Die Demokraten boykottieren die Anhörung über die Muslimbruderschaft, während die GOP Licht auf das Vast Network wirft

Demokratische Senatoren haben beschlossen, eine Anhörung des Senatsunterkomitees der Justiz über die Muslimbruderschaft, die vom republikanischen Senator Ted Cruz organisiert wurde, zu boykottieren. Die Anhörung zielt darauf ab, den Einfluss der Organisation in den Vereinigten Staaten zu untersuchen und stimmt mit den Bemühungen einiger Republikaner überein, Teile der Muslimbruderschaft als terroristische Gruppen zu bezeichnen. Als Reaktion darauf kritisierten mehrere demokratische Senatoren die Veranstaltung mit dem Argument, dass sie Islamophobie fördert und von Themen wie der Korruption der Trump-Ära ablenkt.

Eine Gruppe von demokratischen Senatoren hat beschlossen, eine Anhörung des Senats-Unterausschusses für Justiz am Mittwoch zu boykottieren, die sich auf die angebliche Präsenz und Aktivitäten der Muslimbruderschaft in den Vereinigten Staaten konzentriert. Es kommt inmitten wachsender Bemühungen sowohl von Republikanern auf Bundes- als auch auf staatlicher Ebene, die Organisation zu überprüfen, wobei einige vorschlagen, bestimmte Zweige der Gruppe als terroristische Einheiten zu bezeichnen. Die demokratischen Senatoren Sheldon Whitehouse (D-RI), Richard Blumenthal (D-CT), Mazie Hirono (D-HI), Alex Padilla (D-CA) und Peter Welch (D-VT) gaben in einer gemeinsamen Erklärung ihre Weigerung zur Teilnahme an der Anhörung bekannt.

Sie kritisierten den Fokus der Sitzung und nannten sie einen Versuch, Muslime zum Sündenbock zu machen und schlugen vor, dass sie eher eine politische Strategie als eine echte Sorge um die nationale Sicherheit widerspiegelt.

Weitere Zeugen sind Arielle Klepach, Senior Counsel am National Jewish Advocacy Center, und Kyle Shideler, ein Homeland Security Analyst am Center for Security Policy. Die Frage, Teile der Muslimbruderschaft als terroristische Organisationen zu bezeichnen, gewann nach der Benennung der drei nahen östlichen Zweige der libanesischen, ägyptischen und jordanischen Muslimbruderschaft durch die Trump-Regierung im Januar 2026 an Bedeutung. Dieser Schritt folgte früheren Berichten und analysiert die Strategien der Gruppe zur Beeinflussung westlicher Gesellschaften.

Laut dem Bericht nutzt die Muslimbruderschaft mehrere Wege, um ihre Ziele zu erreichen. Ein Schlüsselbereich besteht darin, die Regierung und die Politik zu beeinflussen, indem sie sich als legitime Bürgerrechts- oder Menschenrechtsgruppe positioniert. Sie arbeitet oft mit fortschrittlichen oder säkularen politischen Fraktionen zusammen, die ähnliche Ziele verfolgen, wodurch Glaubwürdigkeit und politischer Einfluss aufgebaut wird. Eine andere Methode besteht darin, Hochschulen anzusprechen. Der Bericht wies darauf hin, dass die Gruppe Universitätslehrpläne, Fakultätsbesetzungen und Forschungsprogramme gestalten möchte.

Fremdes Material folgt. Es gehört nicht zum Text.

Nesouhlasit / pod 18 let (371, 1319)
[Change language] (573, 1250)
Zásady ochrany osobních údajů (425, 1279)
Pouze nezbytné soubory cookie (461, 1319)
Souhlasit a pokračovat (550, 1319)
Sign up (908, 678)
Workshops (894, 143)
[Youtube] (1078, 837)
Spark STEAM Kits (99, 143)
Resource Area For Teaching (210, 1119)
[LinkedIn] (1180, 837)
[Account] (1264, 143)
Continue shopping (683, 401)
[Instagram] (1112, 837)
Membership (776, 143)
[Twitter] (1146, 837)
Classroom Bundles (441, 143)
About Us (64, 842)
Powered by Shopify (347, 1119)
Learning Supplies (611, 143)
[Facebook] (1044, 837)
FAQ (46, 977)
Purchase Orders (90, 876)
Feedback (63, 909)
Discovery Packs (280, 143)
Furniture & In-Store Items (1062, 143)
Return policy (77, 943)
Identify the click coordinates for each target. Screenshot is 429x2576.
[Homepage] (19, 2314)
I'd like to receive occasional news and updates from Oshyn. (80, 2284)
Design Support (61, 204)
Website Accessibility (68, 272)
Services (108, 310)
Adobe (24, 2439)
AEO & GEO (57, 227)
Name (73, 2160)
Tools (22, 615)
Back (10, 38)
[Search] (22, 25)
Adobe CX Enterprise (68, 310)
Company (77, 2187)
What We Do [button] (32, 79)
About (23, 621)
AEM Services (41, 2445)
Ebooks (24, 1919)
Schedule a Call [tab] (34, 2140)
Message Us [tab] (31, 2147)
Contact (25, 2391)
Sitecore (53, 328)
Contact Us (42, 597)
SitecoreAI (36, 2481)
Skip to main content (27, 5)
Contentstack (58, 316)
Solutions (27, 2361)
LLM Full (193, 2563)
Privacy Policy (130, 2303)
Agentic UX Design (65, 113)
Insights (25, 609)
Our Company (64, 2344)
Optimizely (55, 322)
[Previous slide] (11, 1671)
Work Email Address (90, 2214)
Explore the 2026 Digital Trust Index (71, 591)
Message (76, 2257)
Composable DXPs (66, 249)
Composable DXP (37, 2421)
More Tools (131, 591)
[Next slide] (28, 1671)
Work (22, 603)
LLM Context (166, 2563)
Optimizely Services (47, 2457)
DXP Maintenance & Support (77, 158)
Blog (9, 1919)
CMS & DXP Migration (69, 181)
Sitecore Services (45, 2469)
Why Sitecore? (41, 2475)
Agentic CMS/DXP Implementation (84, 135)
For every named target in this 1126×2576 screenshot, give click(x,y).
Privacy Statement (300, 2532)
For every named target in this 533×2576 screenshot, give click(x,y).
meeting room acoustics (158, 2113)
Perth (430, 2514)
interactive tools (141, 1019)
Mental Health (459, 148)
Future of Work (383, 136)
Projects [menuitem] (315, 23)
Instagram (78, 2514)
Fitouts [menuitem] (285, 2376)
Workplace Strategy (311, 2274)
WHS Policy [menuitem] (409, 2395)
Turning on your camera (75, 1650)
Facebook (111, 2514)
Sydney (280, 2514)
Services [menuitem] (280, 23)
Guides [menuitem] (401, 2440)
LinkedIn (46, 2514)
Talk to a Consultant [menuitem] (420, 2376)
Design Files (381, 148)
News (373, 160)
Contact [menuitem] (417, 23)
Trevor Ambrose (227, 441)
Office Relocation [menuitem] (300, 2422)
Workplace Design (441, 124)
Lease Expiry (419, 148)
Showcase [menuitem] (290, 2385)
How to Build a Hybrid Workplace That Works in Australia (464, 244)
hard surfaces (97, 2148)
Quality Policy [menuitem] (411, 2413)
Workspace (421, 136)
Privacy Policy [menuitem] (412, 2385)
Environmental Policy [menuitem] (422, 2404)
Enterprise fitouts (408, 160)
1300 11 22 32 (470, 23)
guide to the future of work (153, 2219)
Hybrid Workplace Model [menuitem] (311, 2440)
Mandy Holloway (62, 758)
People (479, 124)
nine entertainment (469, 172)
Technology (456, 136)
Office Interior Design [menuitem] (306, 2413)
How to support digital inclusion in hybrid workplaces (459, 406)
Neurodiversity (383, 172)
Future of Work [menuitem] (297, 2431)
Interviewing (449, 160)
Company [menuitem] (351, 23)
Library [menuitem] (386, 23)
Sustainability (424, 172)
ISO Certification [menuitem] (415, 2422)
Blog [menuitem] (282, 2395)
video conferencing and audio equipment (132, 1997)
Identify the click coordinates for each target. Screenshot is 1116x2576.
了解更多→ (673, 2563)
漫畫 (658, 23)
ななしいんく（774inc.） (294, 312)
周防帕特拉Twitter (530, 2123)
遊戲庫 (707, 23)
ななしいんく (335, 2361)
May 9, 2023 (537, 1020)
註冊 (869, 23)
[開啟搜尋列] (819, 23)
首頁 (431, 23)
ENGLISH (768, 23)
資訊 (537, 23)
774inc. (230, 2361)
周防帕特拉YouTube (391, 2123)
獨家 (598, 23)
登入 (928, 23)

Darüber hinaus arbeitet die Muslimbruderschaft mit studentischen Aktivistengruppen zusammen, um anti-westliche und anti-israelische Gefühle auf den Campus zu fördern.

Gleichzeitig etabliert sie ein Netzwerk von Gemeindezentren, Privatschulen und Wohltätigkeitsorganisationen, um den Einfluss auf die lokale muslimische Bevölkerung zu erhalten und die kulturelle Identität zu schützen. Die bevorstehende Anhörung stellt eine Fortsetzung der verstärkten Kontrolle der Muslimbruderschaft dar und spiegelt die breiteren politischen Spannungen und Debatten über die Rolle der Gruppe in der amerikanischen Gesellschaft wider.

Zu den Primärquellen (6)

Die offiziellen Quellen, auf denen die Berichterstattung beruht. Lies sie direkt, um Framing zu umgehen.

2 Berichte

The Daily Wire logoThe Daily WireUnabhängigKonservativFaktentreue 95Objektivität 78vor 18 Tagen
Die Demokraten boykottieren die Anhörung über die Muslimbruderschaft, während die GOP Licht auf das Vast Network wirft

Demokratische Senatoren haben beschlossen, eine Anhörung des Senatsunterkomitees der Justiz über die Muslimbruderschaft, die vom republikanischen Senator Ted Cruz organisiert wurde, zu boykottieren. Die Anhörung zielt darauf ab, den Einfluss der Organisation in den Vereinigten Staaten zu untersuchen und stimmt mit den Bemühungen einiger Republikaner überein, Teile der Muslimbruderschaft als terroristische Gruppen zu bezeichnen. Als Reaktion darauf kritisierten mehrere demokratische Senatoren die Veranstaltung mit dem Argument, dass sie Islamophobie fördert und von Themen wie der Korruption der Trump-Ära ablenkt.

Tendenz-Einschätzung (Konservativ): Der Artikel stellt die Muslimbruderschaft als Bedrohung für die amerikanische Gesellschaft dar und hebt die Bemühungen der Republikaner hervor, sie als terroristische Organisation zu bezeichnen.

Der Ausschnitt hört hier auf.